## What is being asked
Write out word for word the lines from the one holding "Image resolution: width=1536" through the end of the data, and only those lines. Pictures stay out.

## Listed records
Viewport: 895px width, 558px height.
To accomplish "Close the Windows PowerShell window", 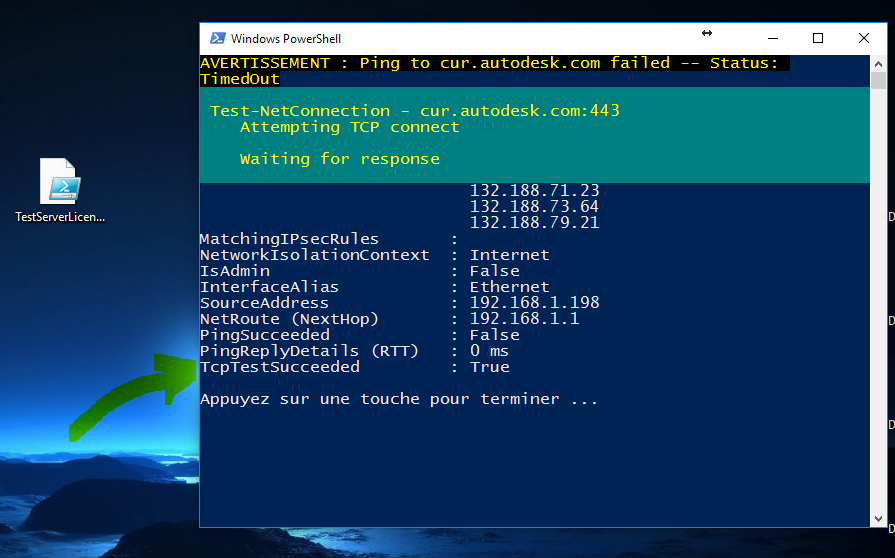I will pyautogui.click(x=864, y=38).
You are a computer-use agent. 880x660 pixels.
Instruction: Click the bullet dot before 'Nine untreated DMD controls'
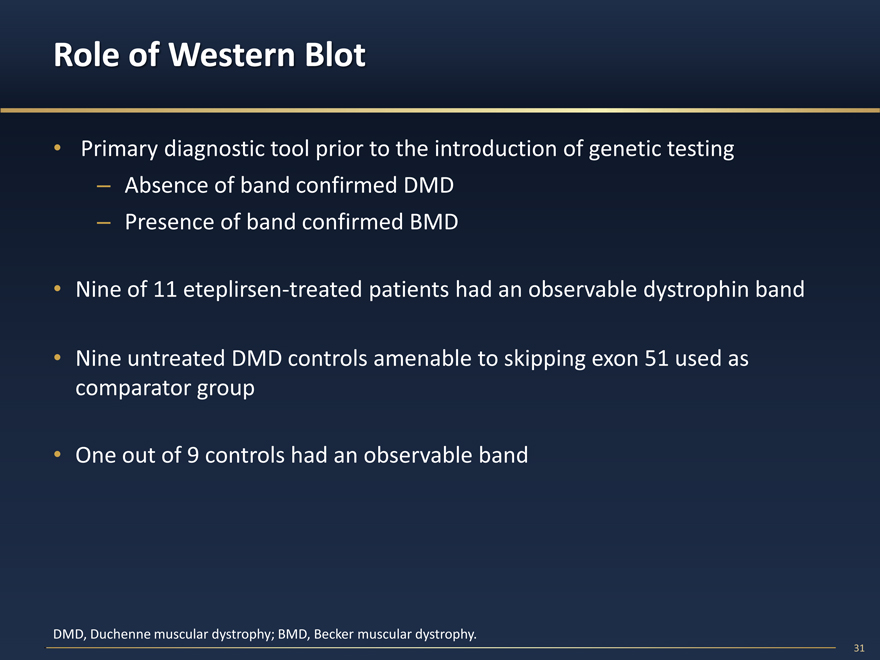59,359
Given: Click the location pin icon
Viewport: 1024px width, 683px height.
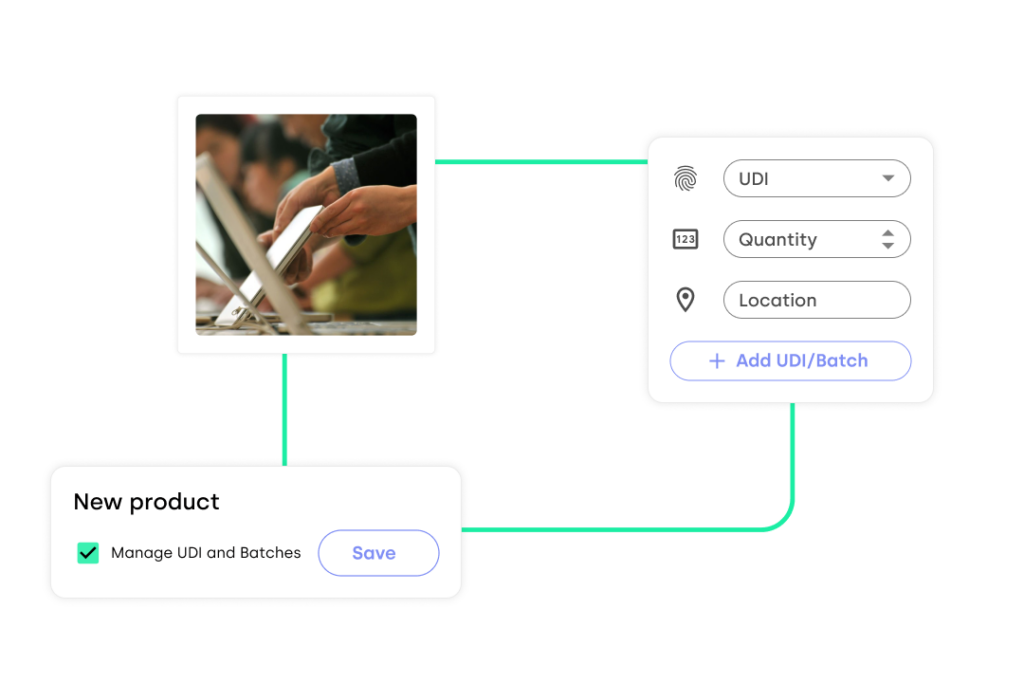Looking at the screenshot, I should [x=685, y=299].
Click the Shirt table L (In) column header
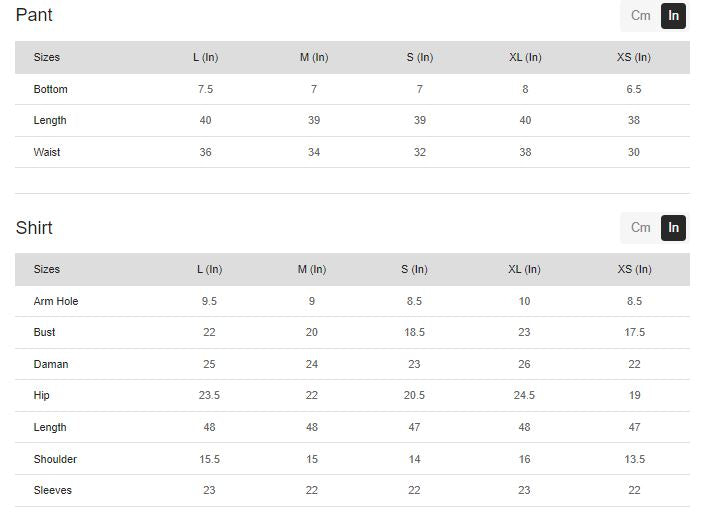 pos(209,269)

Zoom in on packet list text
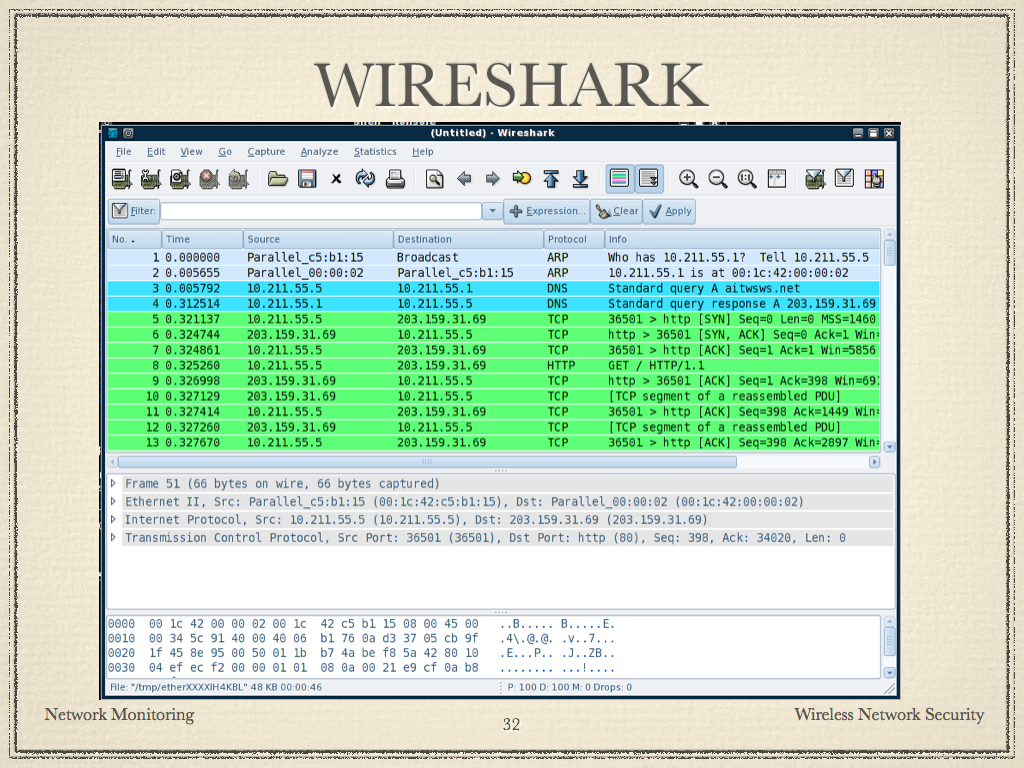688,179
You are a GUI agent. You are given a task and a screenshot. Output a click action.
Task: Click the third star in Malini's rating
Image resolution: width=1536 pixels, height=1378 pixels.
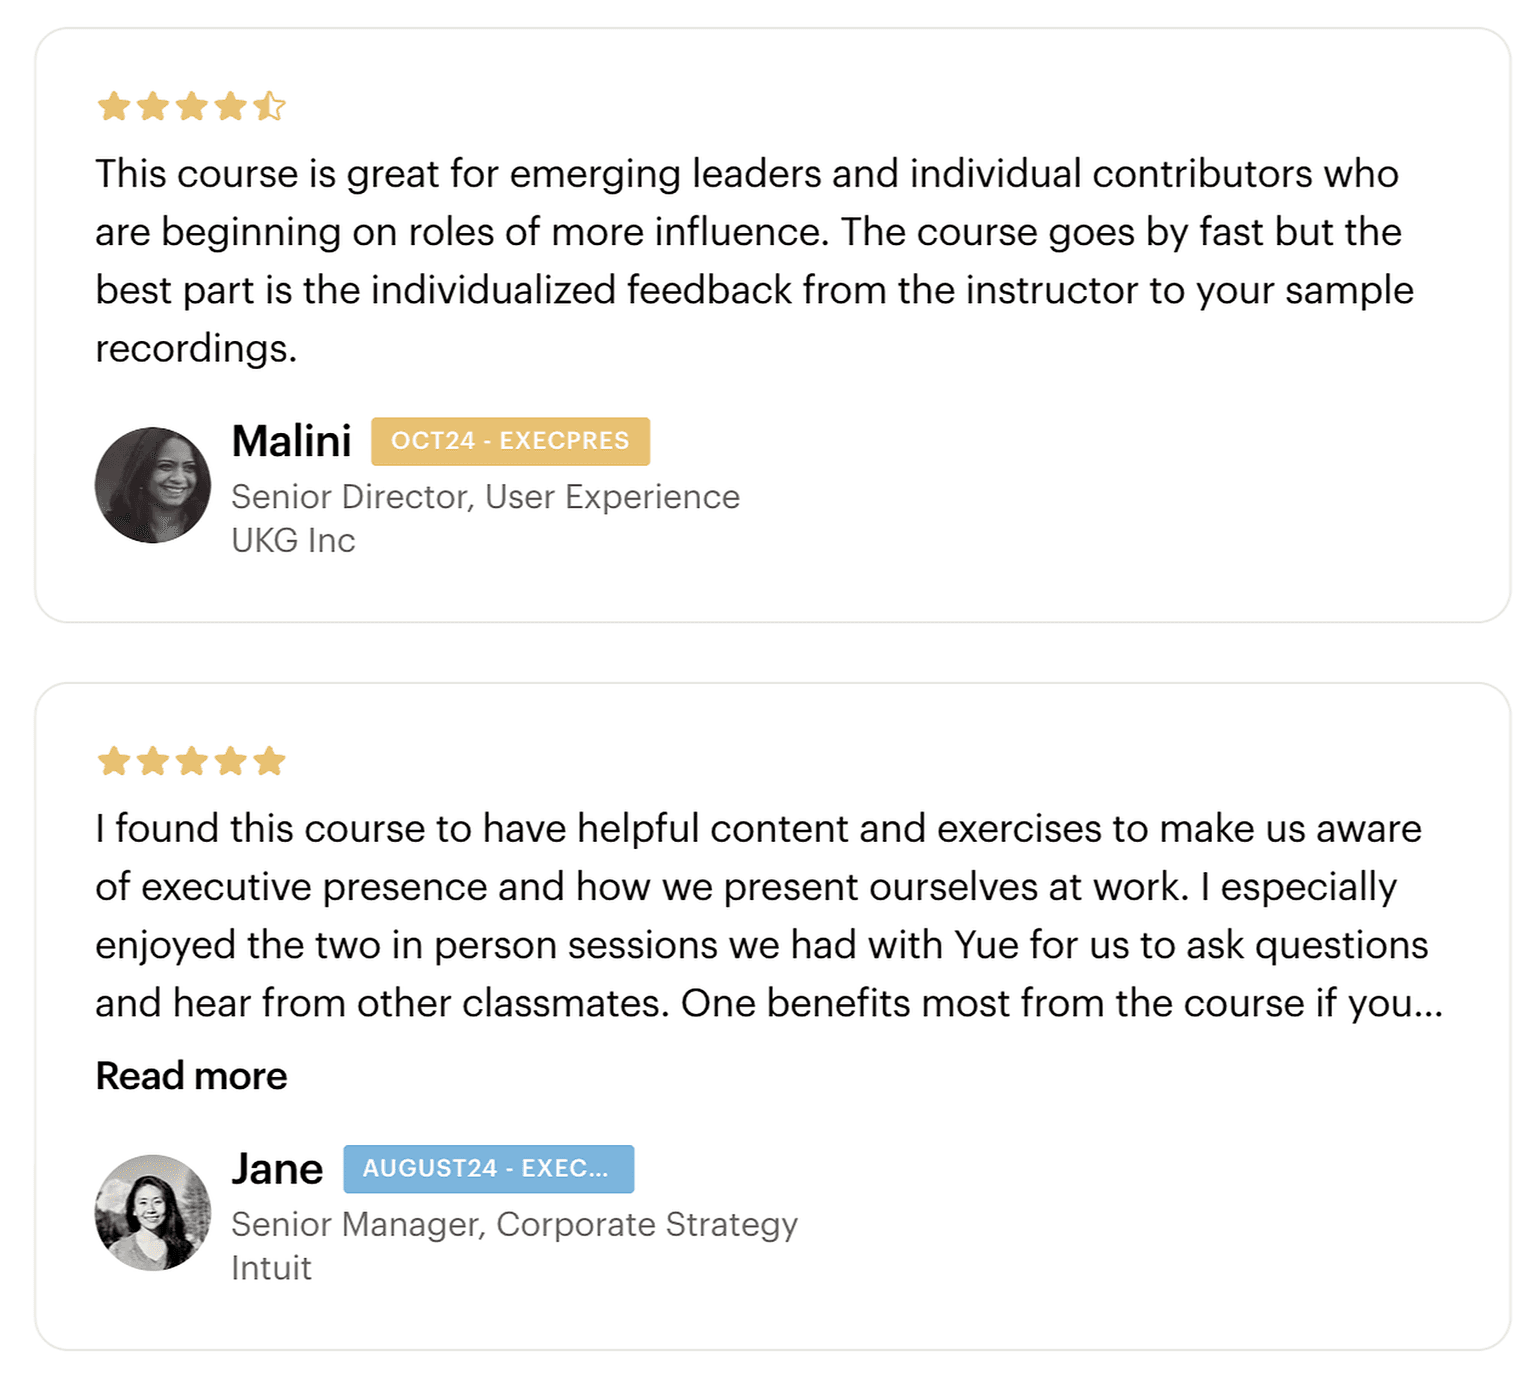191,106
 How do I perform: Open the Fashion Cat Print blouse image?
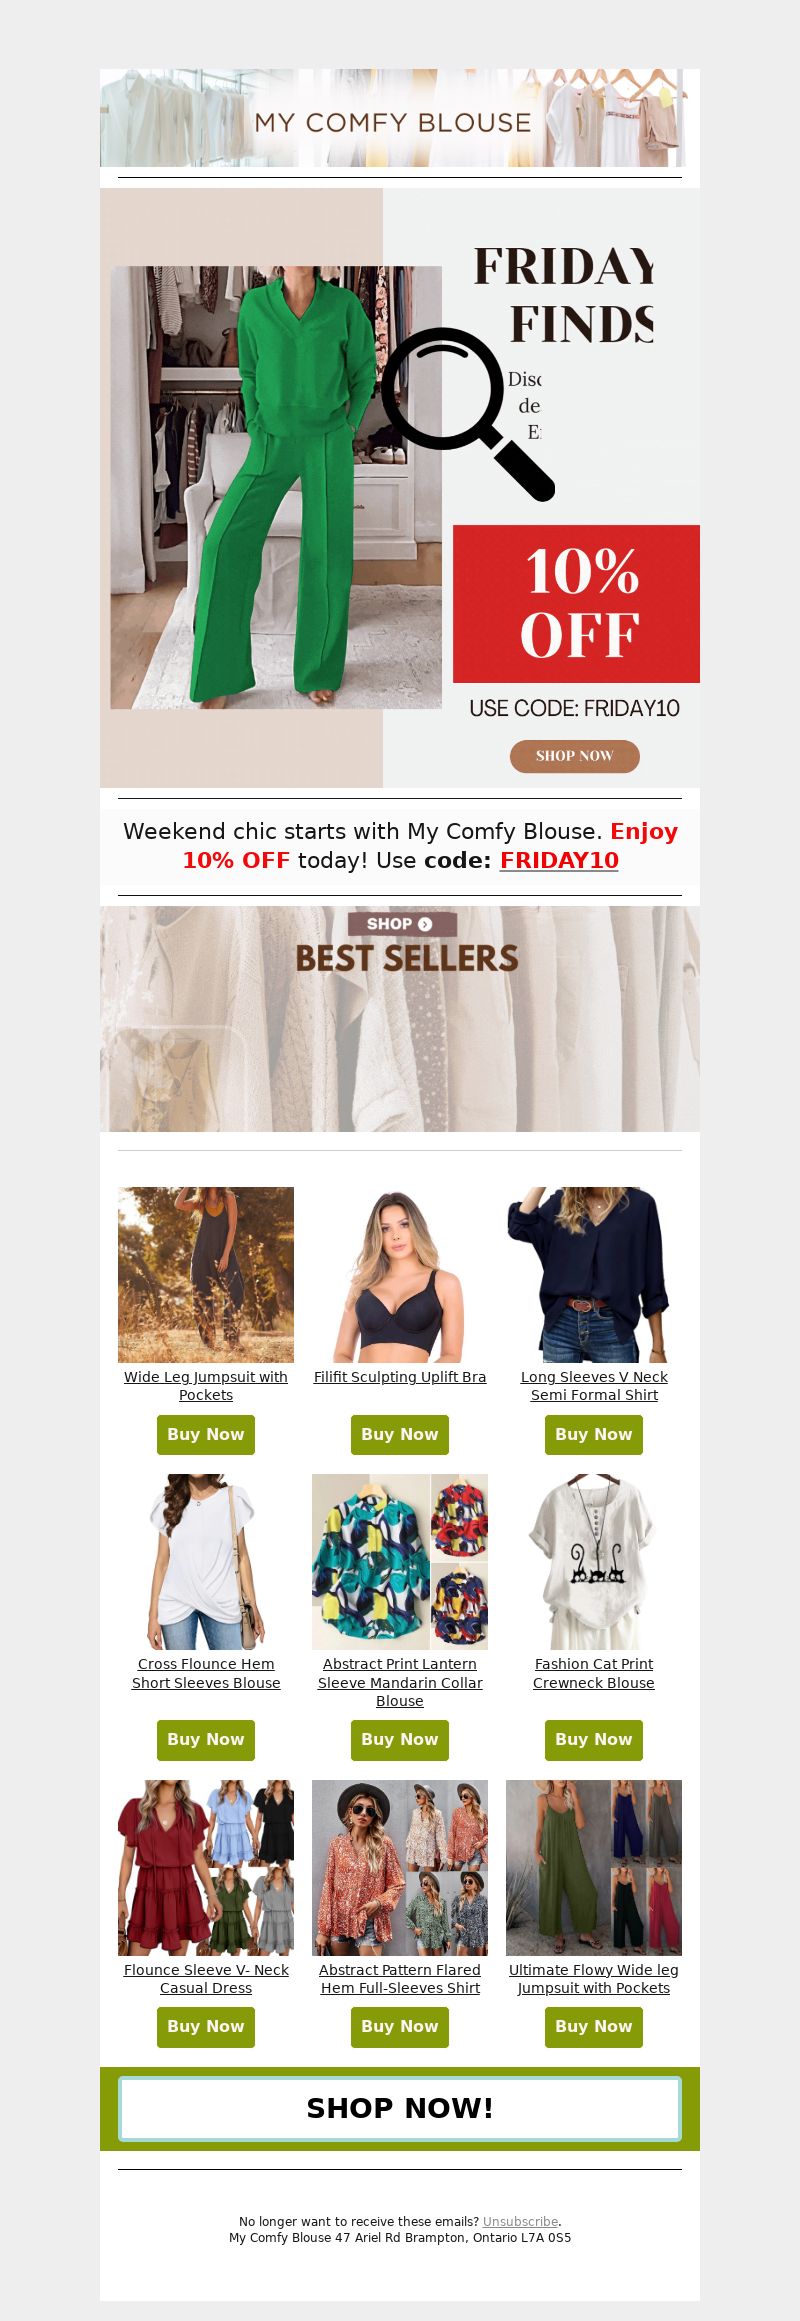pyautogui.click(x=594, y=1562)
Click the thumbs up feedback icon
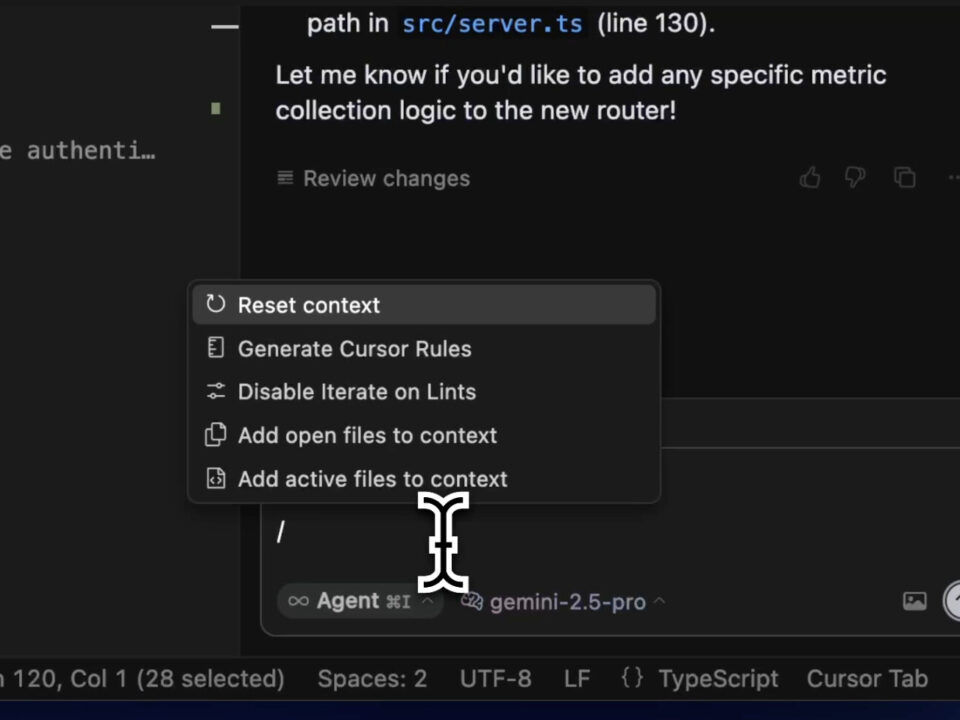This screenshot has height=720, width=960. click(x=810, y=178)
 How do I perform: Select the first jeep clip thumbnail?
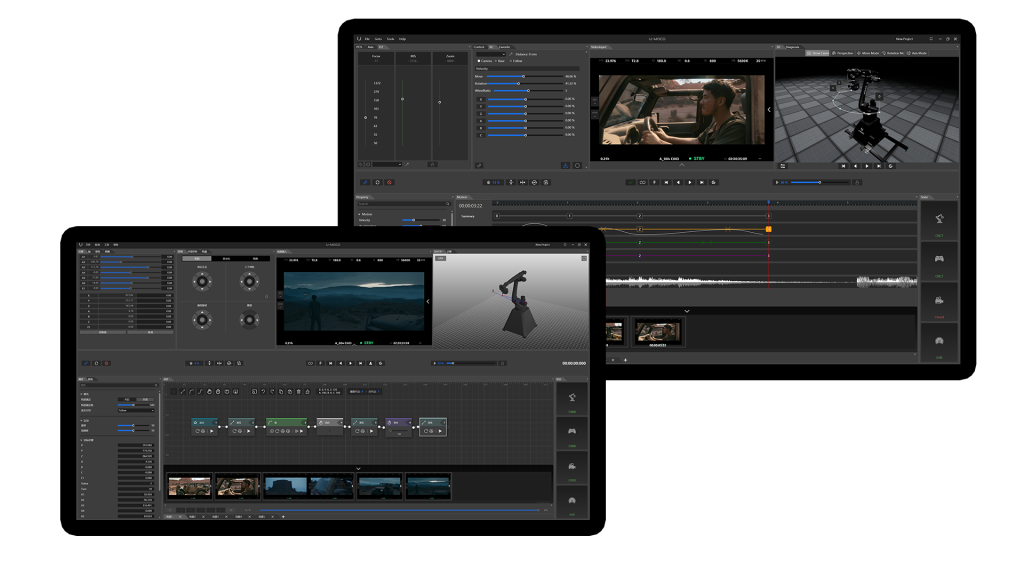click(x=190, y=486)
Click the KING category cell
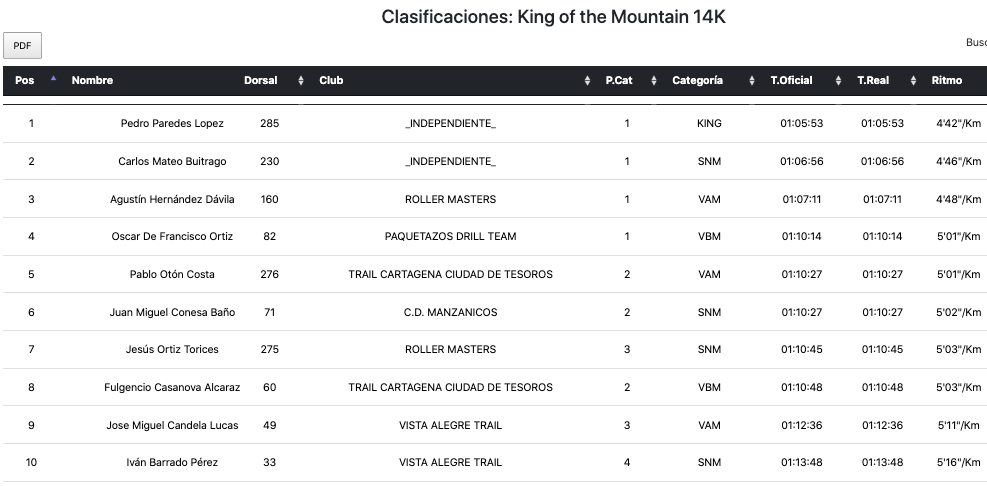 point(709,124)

## Solution for this exercise
Image resolution: width=1536 pixels, height=1378 pixels.
191,106
 How do I perform: Open the Fashion Cat Print blouse image?
pyautogui.click(x=594, y=1562)
Click the thumbs up feedback icon
This screenshot has height=720, width=960. click(x=810, y=178)
 How do I perform: Select the first jeep clip thumbnail?
click(x=190, y=486)
Click the KING category cell
 point(709,124)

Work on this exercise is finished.